Search code examples
javascriptnode.jstypescriptbase64decoding

Base64 Decode embedded PDF in Typescript


Within an XML file we have a base64 encoded String representing a PDF file, that contains some table representations, i.e. similar to this example. When decoding the base64 string of that PDF document (i.e. such as this), we end up with a PDF document of 66 kB in size, which can be opened in any PDF viewer correctly.
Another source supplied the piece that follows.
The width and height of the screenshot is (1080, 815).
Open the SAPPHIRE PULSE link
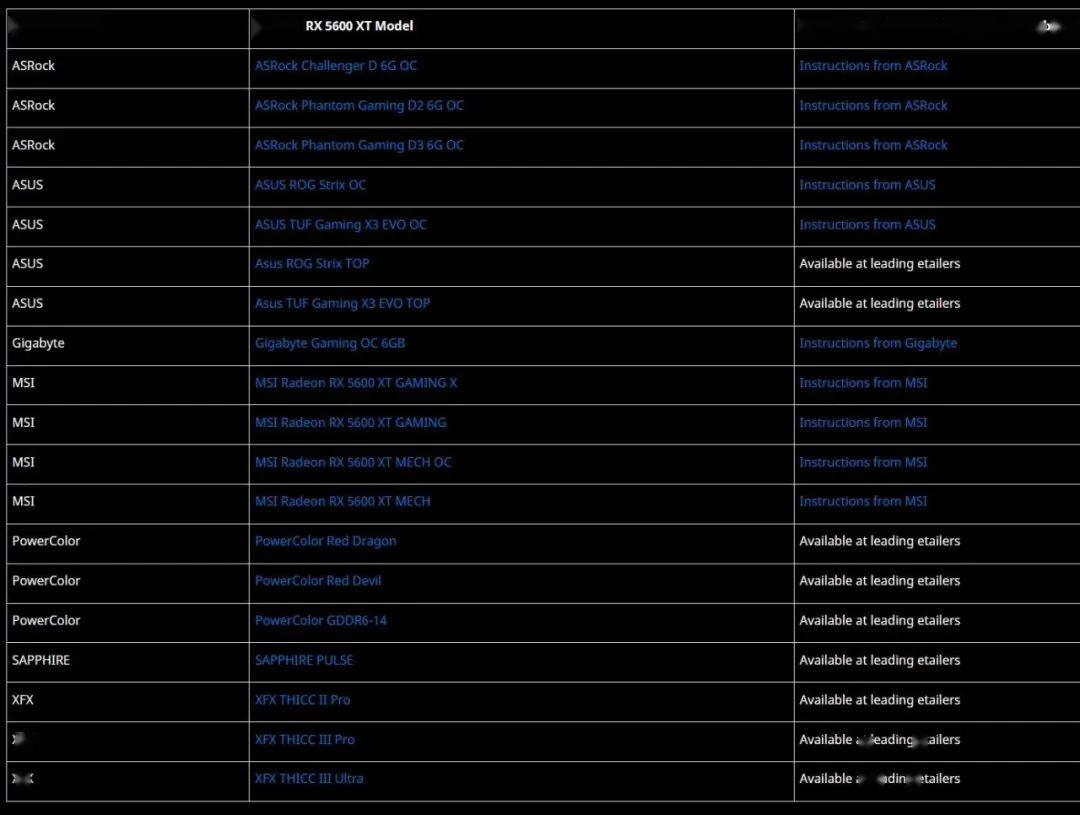click(x=304, y=660)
On trying to decode that same base64 encoded string with Buffer in TypeScript (within a VSCode extension), i.e. with the functions below:

function decodeBase64(base64String: string): string {
    const buf: Buffer = Buffer.from(base64String, "base64");
    return buf.toString();
}

// the base64 encoded string is usually extracted from an XML file directly
// for testing purposes we load that base64 encoded string from a local file
const base64Enc: string = fs.readFileSync(".../base64Enc.txt", "ascii");
const base64Decoded: string = decodeBase64(base64Enc);

fs.writeFileSync(".../table.pdf", base64Decoded);

we end up with a PDF of 109 kB in size and a document that can't be opened using PDF viewers.

For a simple PDF, such as this one, with a base64 encoded string representation like this, the code above works and the PDF can be read in any PDF viewer.

I've also tried to directly read in the locally stored base64 encoded representation of the PDF file using

const buffer: string | Buffer = fs.readFileSync(".../base64Enc.txt", "base64");

though isn't producing something useful either.

Even with a slight adaptation of this suggestion, due to atob(...) not being present (with suggestions to replace atob with Buffer), which ended up in a code like this:

const buffer: string = fs.readFileSync(".../base64Enc.txt", "ascii");

// atob(...) is not present, other answers suggest to use Buffer for conversion
const binary: string = Buffer.from(buffer, 'base64').toString();
const arrayBuffer: ArrayBuffer = new ArrayBuffer(binary.length);
const uintArray: Uint8Array = new Uint8Array(arrayBuffer);

for (let i: number = 0; i < binary.length; i++) {
    uintArray[i] = binary.charCodeAt(i);
}
const decoded: string = Buffer.from(uintArray.buffer).toString();

fs.writeFileSync(".../table.pdf", decoded);

I'm not ending up with a readable PDF. The "decoded" table.pdf sample ends up with 109 kB in size.

What am I doing wrong here? How can I decode a PDF such as the table.pdf sample to obtain a readable PDF document, similar to the functionality provided by Notepad++?


Solution

  • Borrowing heavily from answers to How to get an array from ArrayBuffer?, if you get a Uint8Array right from the Buffer using the Uint8Array constructor:

    const buffer: string = fs.readFileSync(".../base64Enc.txt", "ascii");
    const uintArray: Uint8Array = new Uint8Array(Buffer.from(buffer, 'base64'));
    fs.writeFileSync(".../table.pdf", uintArray);
    

    Writing the Uint8Array directly to the file guarantees there's no corruption due to encoding changes from moving to and from strings.

    Just a note: the Uint8Array points to the same internal array of bytes as the Buffer. Not that it matters in this case, since this code doesn't reference the Buffer outside of the constructor, but in case someone decides to create a new variable for the output of Buffer.from(buffer, 'base64').